County in Alabama, United States

Lowndes County is in the central part of the U.S. state of Alabama. As of the 2020 census, the county's population was 10,311. Its county seat is Hayneville. The county is named in honor of William Lowndes, a member of the United States Congress from South Carolina.

Lowndes County is part of the Montgomery, Alabama Metropolitan Statistical Area. Historically it has been considered part of the Black Belt, known for its fertile soil, cotton plantations, and a high number of African American workers, enslaved and later freed.

==History==
Lowndes County was formed from Montgomery, Dallas and Butler counties, by an act of the Alabama General Assembly on January 20, 1830. The county is named for South Carolina statesman William Lowndes. It is part of the Black Belt, where cotton plantations were developed in the antebellum years and agriculture continued as a dominant part of the economy into the 20th century.

During the Reconstruction era, Black people were elected to local and state offices. White Democrats regained power and control of the state legislature in 1874 and drove the remaining office holders out. They adopted the 1875 Constitution of Alabama and another in 1901 that disenfranchised most blacks and many poor whites. Requirements were added for payment of a cumulative poll tax before registering to vote, difficult for poor people to manage who often had no cash on hand; and literacy tests (with a provision for a grandfather clause to exempt illiterate white voters from being excluded.) The number of black voters on the rolls fell dramatically in the next few years, as did the number of poor white voters.

From the end of the 19th through the early decades of the 20th centuries, organized white violence increased against blacks, with 16 lynchings recorded in the county, the fourth-highest total in the state, which historically is among those in the South with the highest per capita rate of lynchings. Most victims were black men, subjected to white extra-legal efforts to maintain white supremacy by racial terrorism. Seven of these murders were committed in Letohatchee, an unincorporated community south of Montgomery; five in 1900 and two in 1917. In 1900 mobs killed a black man accused of killing a white man. When local black resident Jim Cross objected, he was killed, too, at his house, followed by his wife, son and daughter. In 1917 two black brothers were killed by a white mob for alleged "insolence" to a white farmer on the road. On July 31, 2016, a historical marker was erected at Letohatchee by the Equal Justice Initiative in coordination with the city to commemorate the people who had suffered these extrajudicial executions.

Because of the shift in agriculture and the Great Migration of blacks to leave oppressive conditions, population in the rural county has declined by two thirds since the 1900 high of more than 35,000. The effects of farm mechanization and the boll weevil infestation, which decimated the cotton crops and reduced the need for farm labor in the 1920s and 1930s, caused widespread loss of jobs.

===Civil Rights Era===
By 1960 (as shown on census tables below), the population had declined to about 15,000 residents and was about 80 percent-majority black. The rural county was referred to as "Bloody Lowndes", the rusty buckle of Alabama's Black Belt, because of the high rate of white violence against blacks to maintain segregation. In 1965, a century after the American Civil War and decades after whites had disenfranchised blacks via the 1901 state constitution, they maintained white supremacy by intimidation and violence, suppressing black voting.

County population had fallen by more than half from its 1900 high, as both blacks and whites moved to urban areas. Blacks still outnumbered whites by a 4-to-1 ratio. Eighty-six white families owned 90 percent of the land in the county and controlled the government, as whites had since 1901. With an economy based on agriculture, black residents worked mostly in low-level rural jobs. In the civil rights era, not one black resident was registered to vote before March 1, 1965.

···

• **EXERCISES**:
**A)** Retype the part of the Lowndes County text that opens with the words containing "Lowndes County is part" and closes with "the 20th century.".
**B)** Answer these questions from the Lowndes County text, one per line:
(i) What is the county seat?
(ii) On what date did an act of the Alabama General Assembly form the county?
(iii) How many lynchings were recorded in the county?

• **DATA BLOCK**:
···

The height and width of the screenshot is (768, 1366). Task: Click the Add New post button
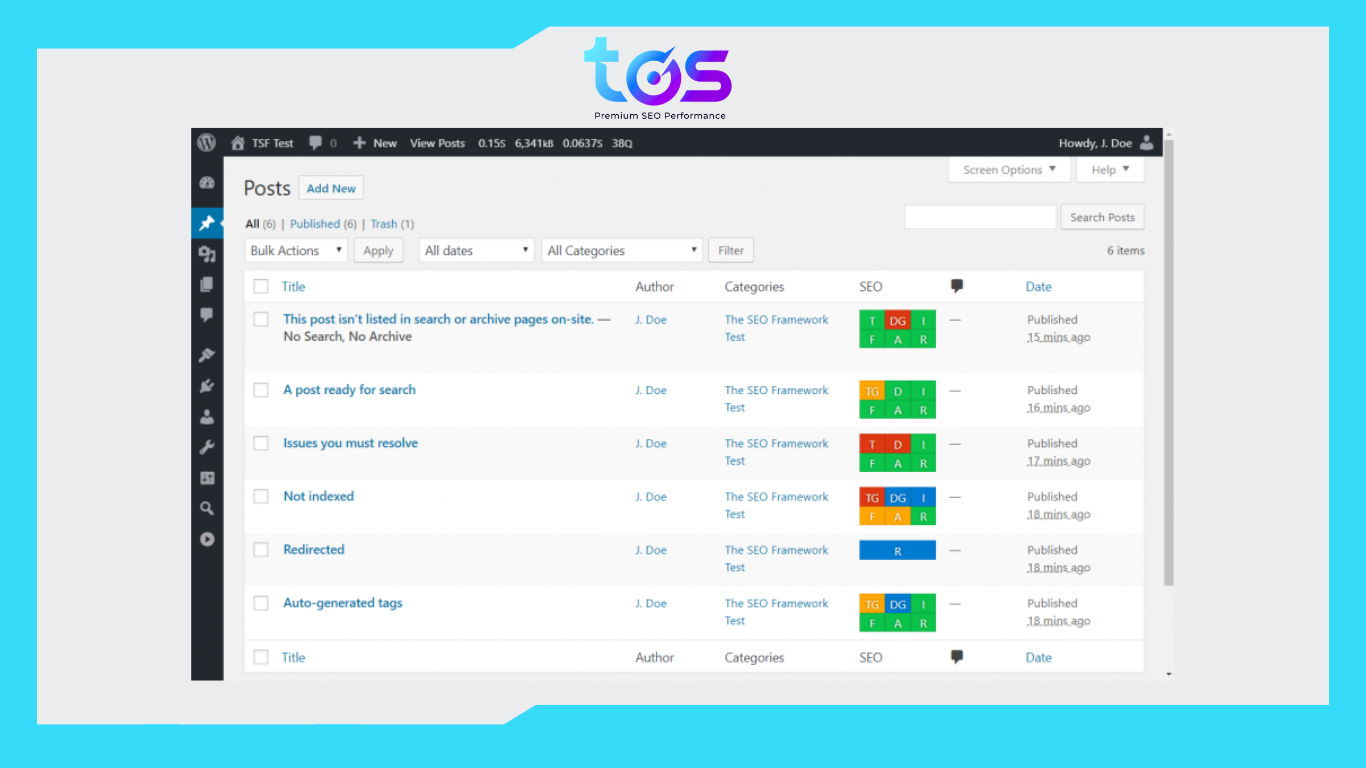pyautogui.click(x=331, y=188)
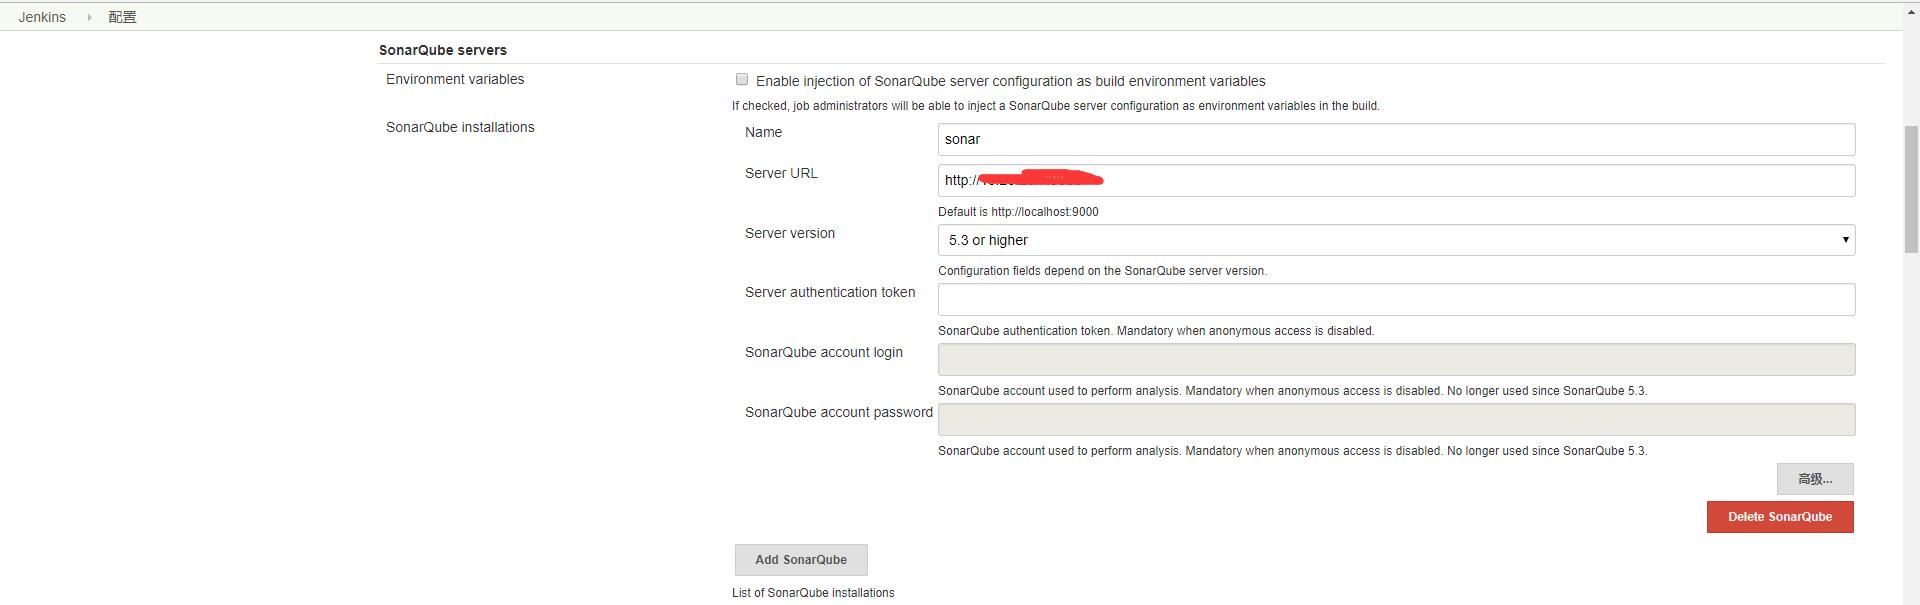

···

• **ANSWERS TO THE EXERCISES**:
**A)**
Lowndes County is part of the Montgomery, Alabama Metropolitan Statistical Area. Historically it has been considered part of the Black Belt, known for its fertile soil, cotton plantations, and a high number of African American workers, enslaved and later freed.

==History==
Lowndes County was formed from Montgomery, Dallas and Butler counties, by an act of the Alabama General Assembly on January 20, 1830. The county is named for South Carolina statesman William Lowndes. It is part of the Black Belt, where cotton plantations were developed in the antebellum years and agriculture continued as a dominant part of the economy into the 20th century.

**B)**
(i) Hayneville
(ii) January 20, 1830
(iii) 16